RECORDS PROVIDED START

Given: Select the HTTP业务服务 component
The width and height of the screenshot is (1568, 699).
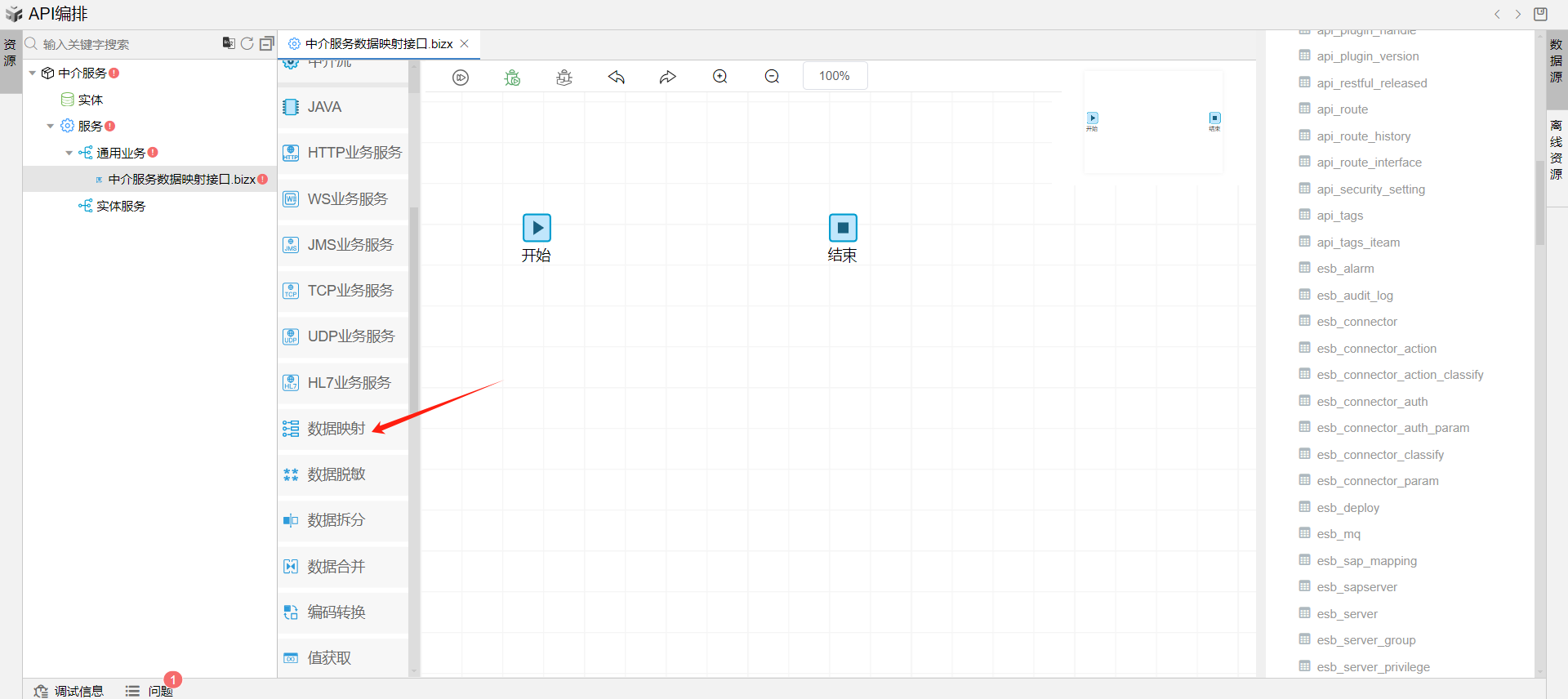Looking at the screenshot, I should pyautogui.click(x=354, y=153).
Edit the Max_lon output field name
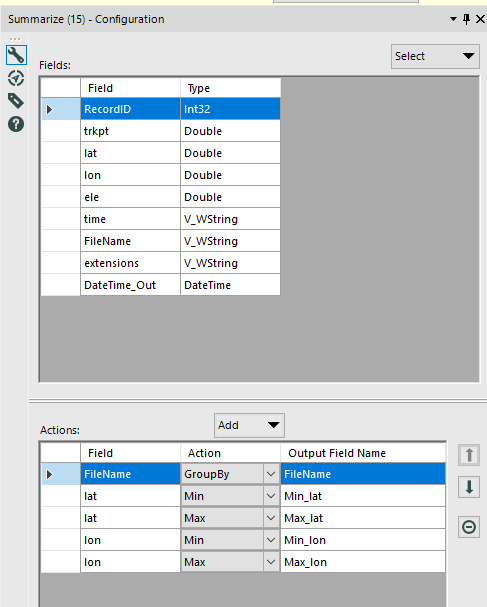 point(363,562)
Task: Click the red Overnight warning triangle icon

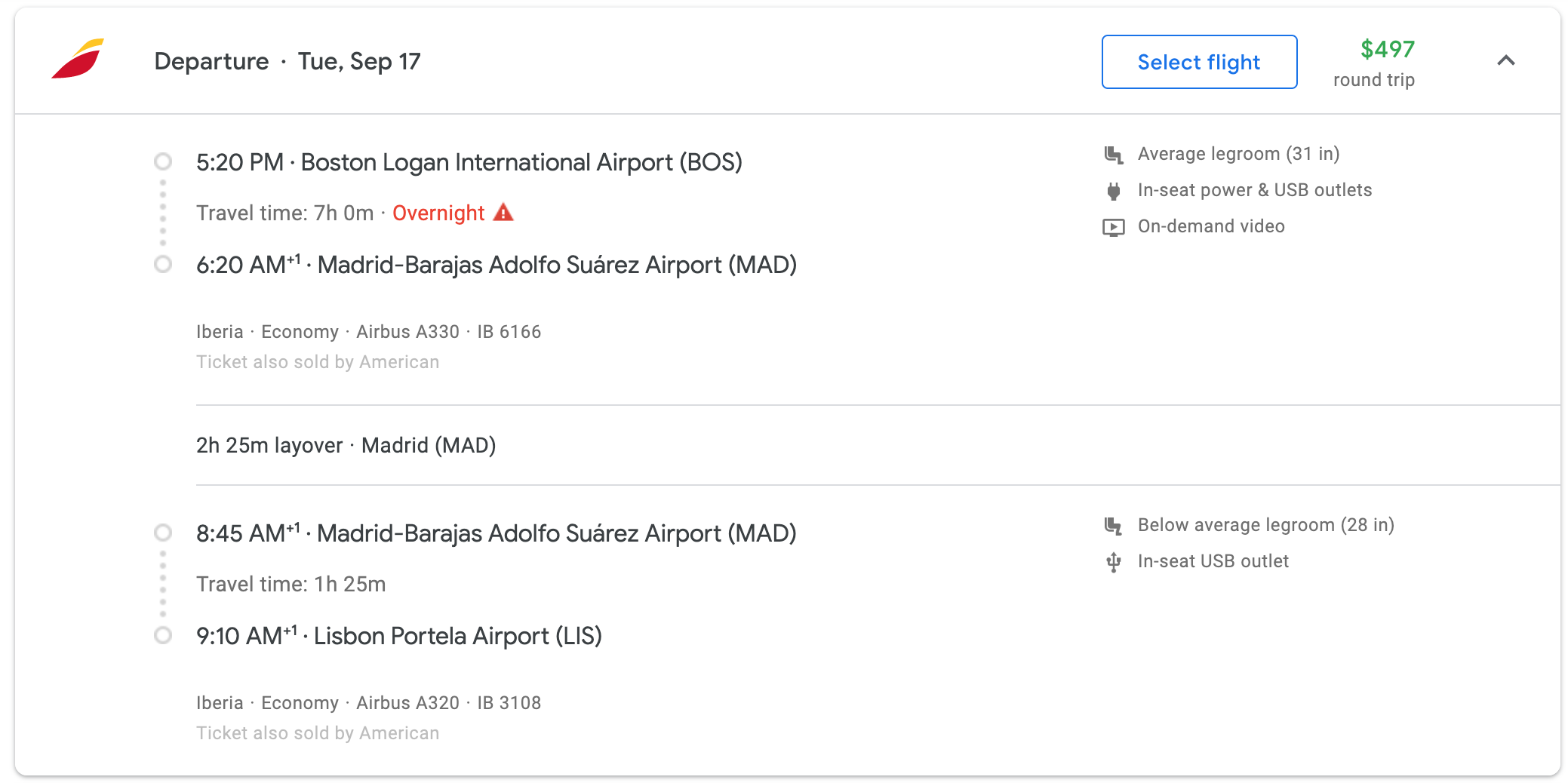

RECORDS PROVIDED END

**EXERCISE GOAL**
Without any pictures, write out the lines running from the one containing "Edit the Max_lon output field name" through the end of the listing above, both included, exactly as given.

**OUTPUT FOR THIS EXERCISE**
Edit the Max_lon output field name
 point(363,562)
Task: Click the red Overnight warning triangle icon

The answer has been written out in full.